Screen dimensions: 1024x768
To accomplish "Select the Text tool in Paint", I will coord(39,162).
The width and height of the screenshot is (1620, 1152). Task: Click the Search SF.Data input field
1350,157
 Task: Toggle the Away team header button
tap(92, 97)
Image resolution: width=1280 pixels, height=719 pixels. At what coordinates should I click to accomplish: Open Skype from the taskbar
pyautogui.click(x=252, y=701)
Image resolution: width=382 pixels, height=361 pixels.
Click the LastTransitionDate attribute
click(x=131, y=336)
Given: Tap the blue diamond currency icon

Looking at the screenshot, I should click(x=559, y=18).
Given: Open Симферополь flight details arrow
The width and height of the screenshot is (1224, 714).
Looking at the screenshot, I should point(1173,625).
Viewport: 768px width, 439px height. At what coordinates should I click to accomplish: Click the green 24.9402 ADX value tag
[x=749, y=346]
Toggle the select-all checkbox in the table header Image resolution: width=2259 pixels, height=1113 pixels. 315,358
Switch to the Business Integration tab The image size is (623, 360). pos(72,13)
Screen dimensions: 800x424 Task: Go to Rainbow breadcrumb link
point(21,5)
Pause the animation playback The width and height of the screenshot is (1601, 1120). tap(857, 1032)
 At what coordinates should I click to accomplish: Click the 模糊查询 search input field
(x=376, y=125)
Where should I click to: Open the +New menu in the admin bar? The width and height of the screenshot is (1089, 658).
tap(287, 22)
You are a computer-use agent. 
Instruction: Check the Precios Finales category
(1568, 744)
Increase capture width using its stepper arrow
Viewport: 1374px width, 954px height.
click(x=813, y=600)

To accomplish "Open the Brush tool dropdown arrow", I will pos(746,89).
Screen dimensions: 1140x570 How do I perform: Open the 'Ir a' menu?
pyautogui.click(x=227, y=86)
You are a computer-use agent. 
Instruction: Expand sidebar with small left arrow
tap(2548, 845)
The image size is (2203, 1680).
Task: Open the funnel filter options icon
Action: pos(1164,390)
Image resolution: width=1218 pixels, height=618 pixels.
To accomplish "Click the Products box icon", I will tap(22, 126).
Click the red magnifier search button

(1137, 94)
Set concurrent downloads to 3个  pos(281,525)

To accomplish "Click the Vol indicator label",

» What is expected: Collect every line of the items above that contains the word "resolution" and copy each of those lines in full.

» Expected answer:
Image resolution: width=1280 pixels, height=719 pixels. At what coordinates should I click to accomplish: Open Skype from the taskbar
Image resolution: width=382 pixels, height=361 pixels.
Toggle the select-all checkbox in the table header Image resolution: width=2259 pixels, height=1113 pixels. 315,358
Image resolution: width=1218 pixels, height=618 pixels.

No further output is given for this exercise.